*Exercise instructions*
Transcribe the data without changes, beginning at the line that contains "Screen dimensions: 1088x407" and stopping after the line that contains "Looking at the screenshot, I should [45, 402].".

*Record set*

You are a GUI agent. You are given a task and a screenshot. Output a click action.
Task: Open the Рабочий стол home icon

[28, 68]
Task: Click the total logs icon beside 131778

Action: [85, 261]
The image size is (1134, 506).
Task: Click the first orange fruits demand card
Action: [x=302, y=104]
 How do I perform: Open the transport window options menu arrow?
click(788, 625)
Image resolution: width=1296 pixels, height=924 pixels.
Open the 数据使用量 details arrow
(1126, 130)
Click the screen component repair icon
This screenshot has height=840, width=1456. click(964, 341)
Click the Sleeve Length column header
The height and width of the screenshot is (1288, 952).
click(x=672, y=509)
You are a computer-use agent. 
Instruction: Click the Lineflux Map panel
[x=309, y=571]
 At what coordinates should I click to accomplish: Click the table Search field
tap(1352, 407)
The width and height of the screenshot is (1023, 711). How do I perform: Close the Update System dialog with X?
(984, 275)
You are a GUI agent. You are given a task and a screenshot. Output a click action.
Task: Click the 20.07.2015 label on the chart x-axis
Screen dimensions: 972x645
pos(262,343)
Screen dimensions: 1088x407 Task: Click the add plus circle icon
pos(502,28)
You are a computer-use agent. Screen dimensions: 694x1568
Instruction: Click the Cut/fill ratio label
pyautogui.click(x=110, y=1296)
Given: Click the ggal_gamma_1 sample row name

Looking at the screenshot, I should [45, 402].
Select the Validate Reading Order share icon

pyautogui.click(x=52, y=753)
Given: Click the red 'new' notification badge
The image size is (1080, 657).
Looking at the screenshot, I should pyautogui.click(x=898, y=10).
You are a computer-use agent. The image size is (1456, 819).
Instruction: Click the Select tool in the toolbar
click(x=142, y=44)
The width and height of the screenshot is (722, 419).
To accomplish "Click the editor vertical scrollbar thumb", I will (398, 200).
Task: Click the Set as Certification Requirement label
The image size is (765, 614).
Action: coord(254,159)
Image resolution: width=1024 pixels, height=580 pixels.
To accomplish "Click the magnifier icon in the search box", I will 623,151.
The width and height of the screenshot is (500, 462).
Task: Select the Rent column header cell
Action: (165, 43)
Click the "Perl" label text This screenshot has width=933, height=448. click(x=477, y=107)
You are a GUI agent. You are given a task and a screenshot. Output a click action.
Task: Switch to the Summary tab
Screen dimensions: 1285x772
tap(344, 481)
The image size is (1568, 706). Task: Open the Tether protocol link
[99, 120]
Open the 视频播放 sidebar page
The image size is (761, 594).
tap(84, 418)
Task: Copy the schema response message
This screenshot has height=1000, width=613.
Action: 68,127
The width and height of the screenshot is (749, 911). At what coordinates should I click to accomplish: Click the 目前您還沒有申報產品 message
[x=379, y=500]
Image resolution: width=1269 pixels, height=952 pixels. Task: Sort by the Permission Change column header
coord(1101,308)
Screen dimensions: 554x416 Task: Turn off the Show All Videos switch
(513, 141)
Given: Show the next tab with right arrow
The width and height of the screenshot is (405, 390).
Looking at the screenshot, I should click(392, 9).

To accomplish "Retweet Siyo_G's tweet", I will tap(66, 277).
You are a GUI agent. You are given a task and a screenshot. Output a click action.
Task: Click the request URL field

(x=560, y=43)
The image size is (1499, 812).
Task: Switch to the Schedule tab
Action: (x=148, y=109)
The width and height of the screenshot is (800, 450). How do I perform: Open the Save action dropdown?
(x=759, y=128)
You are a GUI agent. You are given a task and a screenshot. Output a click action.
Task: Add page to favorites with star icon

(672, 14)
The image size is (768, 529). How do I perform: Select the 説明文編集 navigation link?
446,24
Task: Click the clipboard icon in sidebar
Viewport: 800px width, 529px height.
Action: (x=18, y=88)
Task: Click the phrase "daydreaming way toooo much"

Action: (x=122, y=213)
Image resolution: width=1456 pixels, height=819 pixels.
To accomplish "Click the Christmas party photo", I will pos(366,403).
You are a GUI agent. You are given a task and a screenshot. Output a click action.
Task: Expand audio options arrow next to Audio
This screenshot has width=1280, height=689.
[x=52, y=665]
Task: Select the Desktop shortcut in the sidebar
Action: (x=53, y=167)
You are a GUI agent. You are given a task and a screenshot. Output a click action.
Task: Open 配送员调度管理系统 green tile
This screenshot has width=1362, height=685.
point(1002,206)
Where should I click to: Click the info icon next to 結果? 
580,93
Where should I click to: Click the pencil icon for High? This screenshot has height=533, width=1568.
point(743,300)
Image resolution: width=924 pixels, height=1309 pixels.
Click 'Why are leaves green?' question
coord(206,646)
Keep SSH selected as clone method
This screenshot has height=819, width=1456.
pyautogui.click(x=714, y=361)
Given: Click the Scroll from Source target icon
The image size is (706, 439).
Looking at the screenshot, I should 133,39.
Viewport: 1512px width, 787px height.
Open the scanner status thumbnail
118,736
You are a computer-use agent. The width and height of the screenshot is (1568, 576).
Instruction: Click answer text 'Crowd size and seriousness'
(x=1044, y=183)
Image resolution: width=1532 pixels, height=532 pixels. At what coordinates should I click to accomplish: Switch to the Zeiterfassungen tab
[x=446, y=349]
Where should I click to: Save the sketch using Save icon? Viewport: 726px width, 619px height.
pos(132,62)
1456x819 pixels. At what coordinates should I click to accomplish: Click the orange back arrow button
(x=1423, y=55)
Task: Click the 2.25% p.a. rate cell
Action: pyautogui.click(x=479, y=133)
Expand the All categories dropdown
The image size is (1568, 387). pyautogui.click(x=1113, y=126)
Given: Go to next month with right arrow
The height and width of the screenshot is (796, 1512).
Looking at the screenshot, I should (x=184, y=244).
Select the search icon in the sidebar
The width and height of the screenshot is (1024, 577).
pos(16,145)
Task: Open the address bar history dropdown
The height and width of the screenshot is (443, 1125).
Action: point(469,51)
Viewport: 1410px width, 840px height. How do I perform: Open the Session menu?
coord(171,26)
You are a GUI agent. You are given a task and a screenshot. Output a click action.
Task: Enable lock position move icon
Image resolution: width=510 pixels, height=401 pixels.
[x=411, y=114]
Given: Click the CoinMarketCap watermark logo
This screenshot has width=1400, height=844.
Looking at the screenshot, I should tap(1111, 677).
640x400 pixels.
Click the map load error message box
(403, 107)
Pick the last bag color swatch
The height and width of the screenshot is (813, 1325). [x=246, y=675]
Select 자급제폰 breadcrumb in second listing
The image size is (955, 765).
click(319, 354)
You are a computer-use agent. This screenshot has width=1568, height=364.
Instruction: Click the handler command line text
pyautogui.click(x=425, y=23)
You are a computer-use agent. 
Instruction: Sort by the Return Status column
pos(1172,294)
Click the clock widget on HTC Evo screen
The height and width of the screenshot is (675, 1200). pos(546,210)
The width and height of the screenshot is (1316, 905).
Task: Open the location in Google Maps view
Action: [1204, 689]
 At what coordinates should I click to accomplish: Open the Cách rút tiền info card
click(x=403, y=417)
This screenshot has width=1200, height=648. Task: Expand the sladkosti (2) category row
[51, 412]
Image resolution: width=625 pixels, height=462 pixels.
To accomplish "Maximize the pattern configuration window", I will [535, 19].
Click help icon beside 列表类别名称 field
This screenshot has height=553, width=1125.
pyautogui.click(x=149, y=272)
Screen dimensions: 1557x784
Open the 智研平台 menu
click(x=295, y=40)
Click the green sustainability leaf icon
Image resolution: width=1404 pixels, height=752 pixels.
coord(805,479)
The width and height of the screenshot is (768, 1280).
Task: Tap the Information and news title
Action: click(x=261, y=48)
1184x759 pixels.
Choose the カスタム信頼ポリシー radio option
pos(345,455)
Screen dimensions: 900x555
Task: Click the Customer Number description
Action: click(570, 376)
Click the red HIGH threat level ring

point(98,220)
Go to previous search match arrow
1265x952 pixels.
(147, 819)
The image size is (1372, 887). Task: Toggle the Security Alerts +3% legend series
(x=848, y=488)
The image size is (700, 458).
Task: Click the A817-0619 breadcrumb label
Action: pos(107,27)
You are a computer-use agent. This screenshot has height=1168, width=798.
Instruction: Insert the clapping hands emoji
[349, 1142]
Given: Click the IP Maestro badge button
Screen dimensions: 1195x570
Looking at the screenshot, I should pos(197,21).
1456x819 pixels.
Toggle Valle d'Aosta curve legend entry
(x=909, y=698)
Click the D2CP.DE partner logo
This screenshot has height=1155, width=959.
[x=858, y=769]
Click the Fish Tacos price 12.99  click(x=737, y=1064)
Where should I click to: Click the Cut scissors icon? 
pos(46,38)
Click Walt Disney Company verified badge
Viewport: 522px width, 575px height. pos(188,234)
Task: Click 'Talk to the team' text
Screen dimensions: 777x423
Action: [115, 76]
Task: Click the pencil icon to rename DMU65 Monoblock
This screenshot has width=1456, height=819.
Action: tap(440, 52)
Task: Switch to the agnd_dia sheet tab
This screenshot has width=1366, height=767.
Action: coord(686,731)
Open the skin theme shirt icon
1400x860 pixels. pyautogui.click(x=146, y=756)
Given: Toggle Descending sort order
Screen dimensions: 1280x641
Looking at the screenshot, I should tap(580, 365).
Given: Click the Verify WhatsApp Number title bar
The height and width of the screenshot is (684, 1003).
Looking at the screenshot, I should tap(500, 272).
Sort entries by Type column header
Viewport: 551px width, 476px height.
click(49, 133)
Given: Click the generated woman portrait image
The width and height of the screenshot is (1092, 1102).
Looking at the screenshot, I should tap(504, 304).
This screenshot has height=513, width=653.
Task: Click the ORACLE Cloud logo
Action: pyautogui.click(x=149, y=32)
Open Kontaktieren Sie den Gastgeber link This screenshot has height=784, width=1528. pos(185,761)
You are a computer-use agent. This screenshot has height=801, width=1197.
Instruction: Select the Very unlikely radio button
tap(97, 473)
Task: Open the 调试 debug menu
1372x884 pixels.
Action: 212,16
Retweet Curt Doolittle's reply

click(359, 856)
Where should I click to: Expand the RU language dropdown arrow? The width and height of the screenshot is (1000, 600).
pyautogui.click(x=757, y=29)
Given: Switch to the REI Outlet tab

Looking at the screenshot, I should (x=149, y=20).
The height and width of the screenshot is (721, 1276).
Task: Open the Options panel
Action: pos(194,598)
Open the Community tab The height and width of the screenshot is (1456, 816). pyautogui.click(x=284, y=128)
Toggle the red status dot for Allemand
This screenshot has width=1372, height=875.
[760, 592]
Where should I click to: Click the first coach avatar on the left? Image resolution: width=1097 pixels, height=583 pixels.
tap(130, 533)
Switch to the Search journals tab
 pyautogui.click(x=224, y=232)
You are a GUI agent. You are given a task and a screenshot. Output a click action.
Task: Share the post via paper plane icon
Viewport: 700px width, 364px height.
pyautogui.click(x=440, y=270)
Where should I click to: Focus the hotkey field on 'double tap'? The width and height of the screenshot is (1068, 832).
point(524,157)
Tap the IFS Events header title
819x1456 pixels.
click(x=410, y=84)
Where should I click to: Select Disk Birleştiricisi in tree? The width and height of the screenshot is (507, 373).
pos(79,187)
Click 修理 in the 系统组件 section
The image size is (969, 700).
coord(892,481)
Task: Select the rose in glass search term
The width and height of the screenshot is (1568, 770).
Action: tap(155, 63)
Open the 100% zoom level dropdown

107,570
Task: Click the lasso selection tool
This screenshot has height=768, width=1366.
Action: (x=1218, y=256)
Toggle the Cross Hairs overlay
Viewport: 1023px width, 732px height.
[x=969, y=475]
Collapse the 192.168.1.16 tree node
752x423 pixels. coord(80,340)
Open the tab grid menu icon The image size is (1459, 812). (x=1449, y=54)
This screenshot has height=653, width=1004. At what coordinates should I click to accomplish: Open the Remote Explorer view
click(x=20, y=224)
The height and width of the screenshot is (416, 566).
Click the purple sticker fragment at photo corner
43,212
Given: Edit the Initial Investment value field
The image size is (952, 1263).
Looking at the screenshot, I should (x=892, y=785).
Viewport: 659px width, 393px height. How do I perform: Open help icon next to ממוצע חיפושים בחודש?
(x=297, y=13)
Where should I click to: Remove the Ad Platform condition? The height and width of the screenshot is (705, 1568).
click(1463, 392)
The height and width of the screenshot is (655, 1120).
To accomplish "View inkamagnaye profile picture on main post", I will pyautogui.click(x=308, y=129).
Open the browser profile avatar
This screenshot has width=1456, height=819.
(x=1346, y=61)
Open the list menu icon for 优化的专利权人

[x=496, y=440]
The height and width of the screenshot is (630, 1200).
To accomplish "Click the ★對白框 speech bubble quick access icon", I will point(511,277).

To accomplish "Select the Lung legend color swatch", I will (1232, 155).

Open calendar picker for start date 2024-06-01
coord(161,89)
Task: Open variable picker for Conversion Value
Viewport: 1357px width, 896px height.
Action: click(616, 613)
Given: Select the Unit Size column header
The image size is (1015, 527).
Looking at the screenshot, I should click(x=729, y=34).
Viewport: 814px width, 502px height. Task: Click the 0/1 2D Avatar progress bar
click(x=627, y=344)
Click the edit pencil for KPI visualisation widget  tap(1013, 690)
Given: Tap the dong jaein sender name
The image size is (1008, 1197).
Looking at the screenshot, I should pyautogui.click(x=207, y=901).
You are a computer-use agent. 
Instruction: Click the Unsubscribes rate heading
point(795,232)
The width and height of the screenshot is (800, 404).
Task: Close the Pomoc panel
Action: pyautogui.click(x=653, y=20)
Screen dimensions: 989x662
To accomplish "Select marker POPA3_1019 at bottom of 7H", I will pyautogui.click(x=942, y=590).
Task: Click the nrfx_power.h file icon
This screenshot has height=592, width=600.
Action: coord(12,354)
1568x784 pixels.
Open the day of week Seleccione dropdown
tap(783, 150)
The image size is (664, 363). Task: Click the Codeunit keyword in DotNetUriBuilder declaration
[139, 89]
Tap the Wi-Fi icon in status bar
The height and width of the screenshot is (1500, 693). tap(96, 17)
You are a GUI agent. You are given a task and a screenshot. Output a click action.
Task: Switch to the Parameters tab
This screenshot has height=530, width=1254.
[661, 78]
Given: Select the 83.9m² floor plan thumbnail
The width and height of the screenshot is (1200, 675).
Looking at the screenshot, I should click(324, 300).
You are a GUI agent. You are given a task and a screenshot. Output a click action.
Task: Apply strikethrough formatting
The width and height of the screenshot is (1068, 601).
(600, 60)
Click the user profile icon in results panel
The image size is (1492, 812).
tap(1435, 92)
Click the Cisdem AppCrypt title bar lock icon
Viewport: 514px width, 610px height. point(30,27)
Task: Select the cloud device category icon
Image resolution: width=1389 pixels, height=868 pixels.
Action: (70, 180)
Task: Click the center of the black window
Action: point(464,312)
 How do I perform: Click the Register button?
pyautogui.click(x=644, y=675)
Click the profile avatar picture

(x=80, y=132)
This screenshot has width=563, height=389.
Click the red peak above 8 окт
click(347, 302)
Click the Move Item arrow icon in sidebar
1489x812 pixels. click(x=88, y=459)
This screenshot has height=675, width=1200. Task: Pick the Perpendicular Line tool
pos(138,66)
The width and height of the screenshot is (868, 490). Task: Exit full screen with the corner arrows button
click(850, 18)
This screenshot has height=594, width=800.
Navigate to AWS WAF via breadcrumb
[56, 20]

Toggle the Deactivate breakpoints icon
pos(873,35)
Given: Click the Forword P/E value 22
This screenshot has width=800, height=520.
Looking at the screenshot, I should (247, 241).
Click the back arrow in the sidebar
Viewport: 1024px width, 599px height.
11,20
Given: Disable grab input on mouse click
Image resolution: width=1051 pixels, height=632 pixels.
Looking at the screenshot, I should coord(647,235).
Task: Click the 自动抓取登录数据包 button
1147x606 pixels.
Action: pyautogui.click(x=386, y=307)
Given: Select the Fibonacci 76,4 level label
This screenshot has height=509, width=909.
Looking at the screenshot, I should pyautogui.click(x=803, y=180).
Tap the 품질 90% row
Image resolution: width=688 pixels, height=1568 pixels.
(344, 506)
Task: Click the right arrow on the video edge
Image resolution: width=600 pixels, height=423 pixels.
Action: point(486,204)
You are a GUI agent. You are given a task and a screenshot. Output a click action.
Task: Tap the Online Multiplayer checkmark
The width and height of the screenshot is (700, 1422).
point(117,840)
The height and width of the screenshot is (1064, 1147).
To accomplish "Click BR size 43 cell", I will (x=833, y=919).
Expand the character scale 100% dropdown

*Solution to the problem*
Screen dimensions: 1088x407 Task: Click the add plus circle icon
pos(502,28)
You are a computer-use agent. Screen dimensions: 694x1568
Instruction: Click the Cut/fill ratio label
pyautogui.click(x=110, y=1296)
Given: Click the ggal_gamma_1 sample row name

Looking at the screenshot, I should [45, 402].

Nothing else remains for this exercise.